- Abbreviation: PPML
- Leader: Arbab Ghulam Rahim
- Founded: 2009
- Dissolved: May 2013
- Split from: PML (Q)
- Merged into: PML (N)
- Ideology: Conservatism (Pakistani) Liberal conservatism

= Pakistan Peoples Muslim League =

The Pakistan Peoples Muslim League (PPML), formerly known as the Pakistan Muslim League (Like-Minded) and abbreviated as PML (LM), was a political party in Pakistan led by former Chief Minister of Sindh Arbab Ghulam Rahim. The party was a breakaway faction of the Pakistan Muslim League (Q).
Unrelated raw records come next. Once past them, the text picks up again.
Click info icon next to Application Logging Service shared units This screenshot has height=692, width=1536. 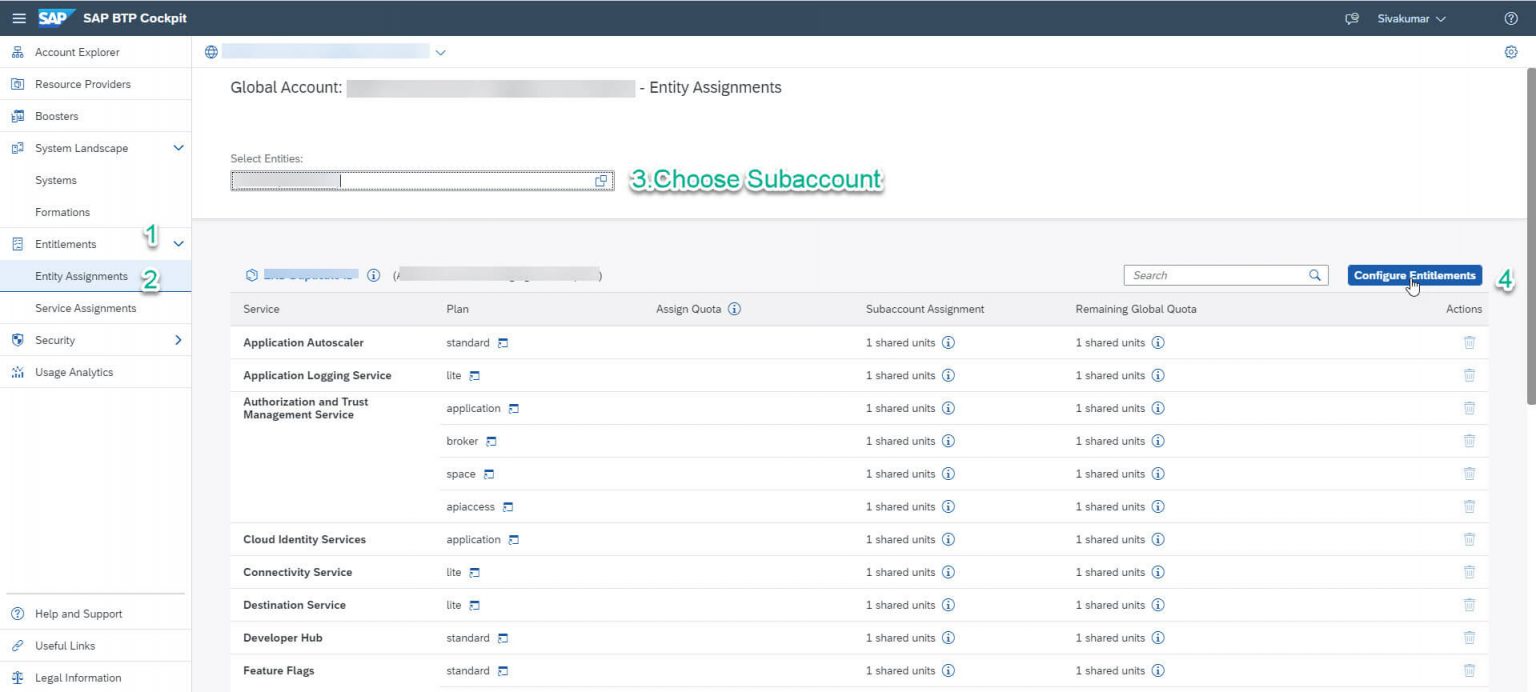[x=948, y=375]
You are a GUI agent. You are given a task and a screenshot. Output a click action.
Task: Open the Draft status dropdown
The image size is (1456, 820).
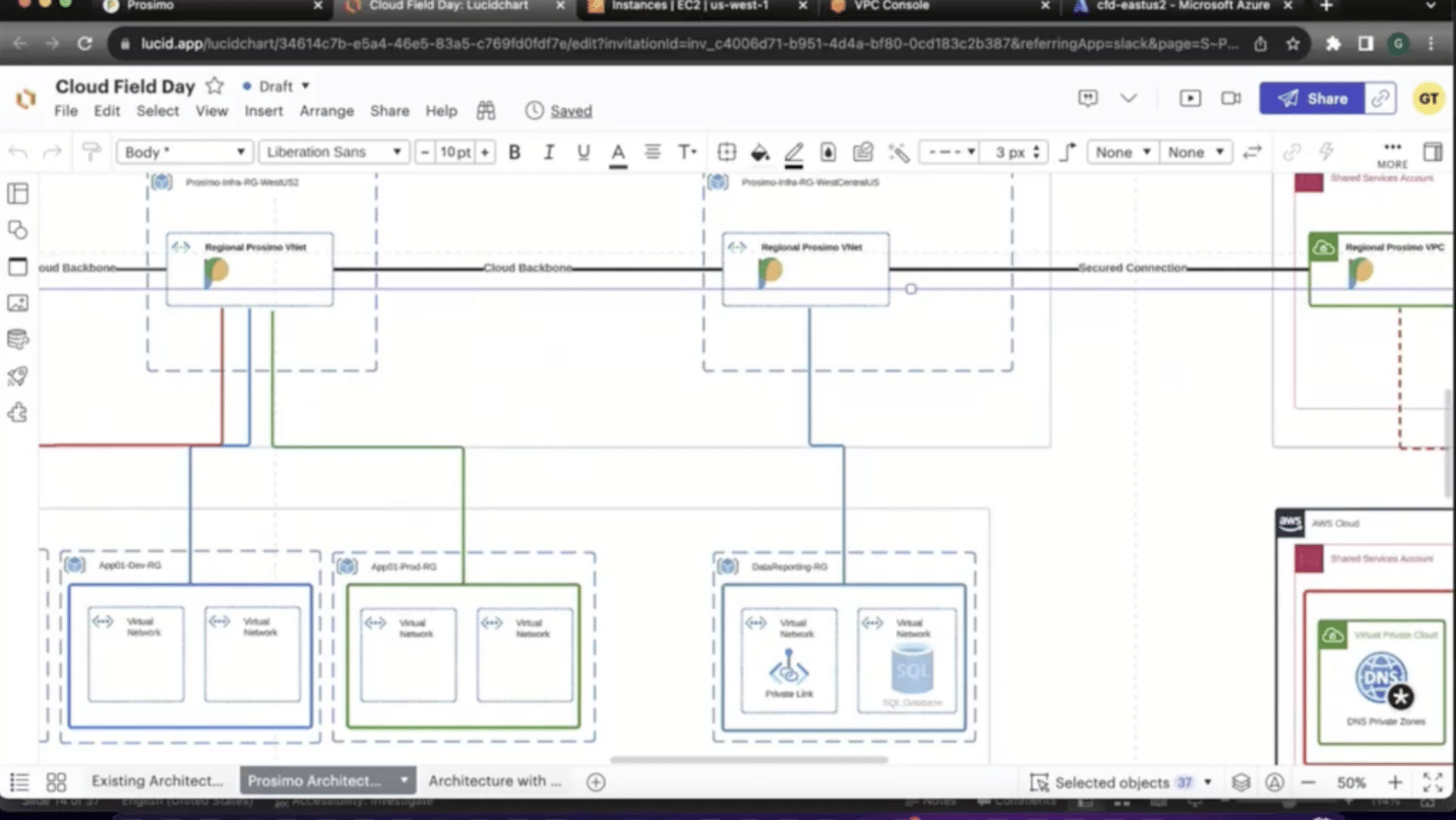276,86
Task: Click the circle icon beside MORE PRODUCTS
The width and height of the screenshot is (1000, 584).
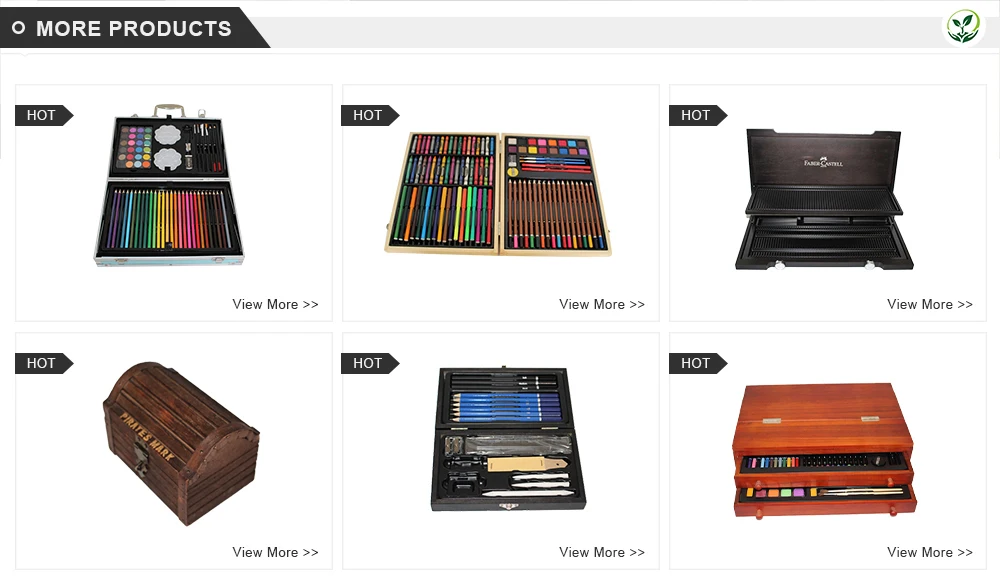Action: point(18,28)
It emerged in 2009 after many members of the Pakistan Muslim League (Q) became disillusioned by the questionable decisions of the Chaudhrys of Gujrat who were alleged to be making important decisions without consulting any of the senior party members and making the party an undemocratic "family party." In May 2013, the PPML merged with the Pakistan Muslim League (N).
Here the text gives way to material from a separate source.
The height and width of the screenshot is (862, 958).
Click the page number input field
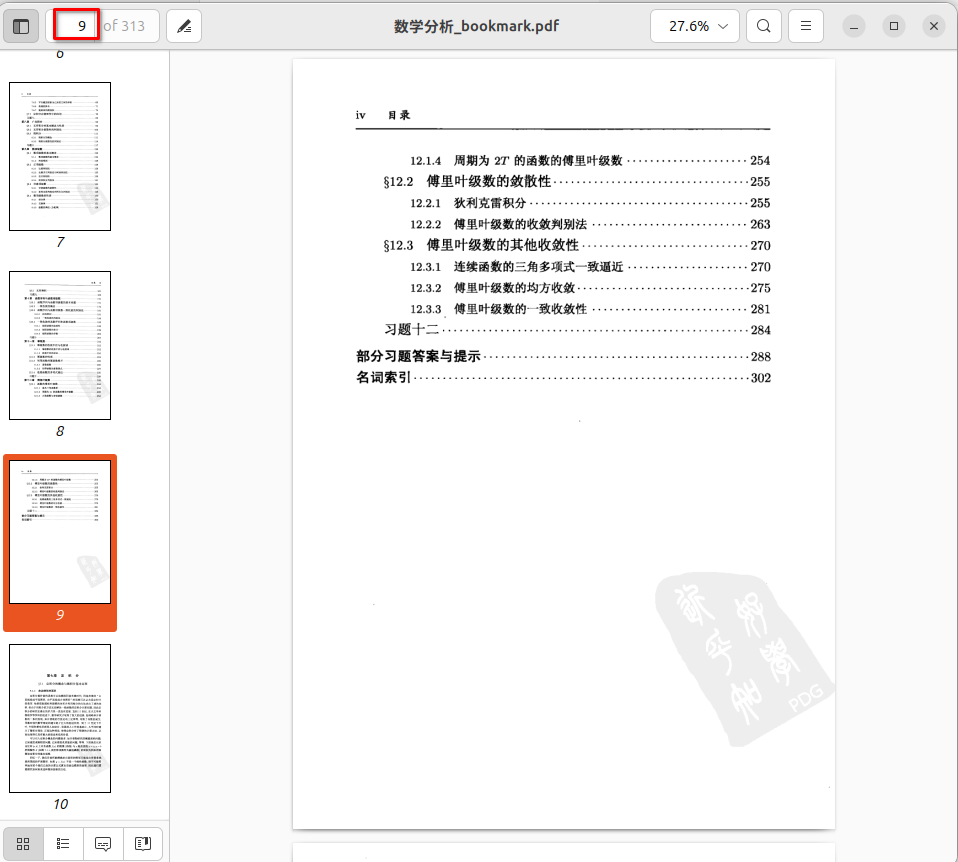tap(76, 26)
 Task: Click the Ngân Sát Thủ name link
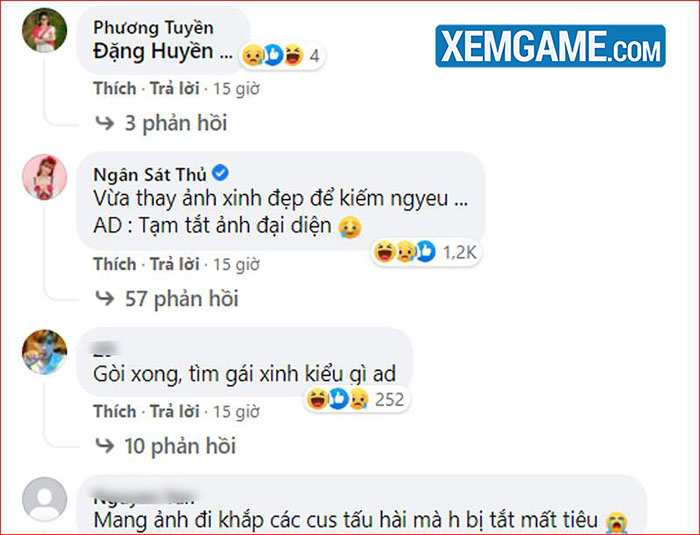[x=150, y=174]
Many PML (Q) heavyweights including Arbab Ghulam Rahim, Hamid Nasir Chattha, Khurshid Mahmud Kasuri, Humayun Akhtar Khan, Haroon Akhtar Khan, Salim Saifullah Khan, Humayun Saifullah Khan, Gohar Ayub Khan, Omar Ayub Khan, Kashmala Tariq, Mian Atta Muhammad Manika and many other like-minded politicians got together to form what they believed was the legitimate version of the PML (Q).

This created a huge vacuum in the original PML (Q) and in 2011, more than half of its members in the Punjab Assembly decided to ditch their original party and join hands with the PML (N) to support Chief Minister Shahbaz Sharif when the Pakistan Peoples Party was kicked out of the Punjab Government. In 2010, the PPML faction began its effort to unite factions of the Muslim League under one umbrella and managed to create an electoral alliance known as the Muttahida Muslim League which included Sheikh Rasheed Ahmed of Awami Muslim League, Makhdoom Syed Ahmad Mehmood of Pakistan Muslim League (Functional), and Ijaz-ul-Haq of Pakistan Muslim League (Zia).

In May 2012, the Likeminded Group officially entered into an electoral alliance with Pakistan Muslim League (N) in a bid to unite all Muslim League factions and defeat opposing parties such as PTI and the ruling coalition of PPP and PML (Q).

In March 2013, Pakistan Muslim League (Like-Minded) was renamed as Pakistan Peoples Muslim League; however, it eceased to exist when it merged with Pakistan Muslim League (N) in May 2013.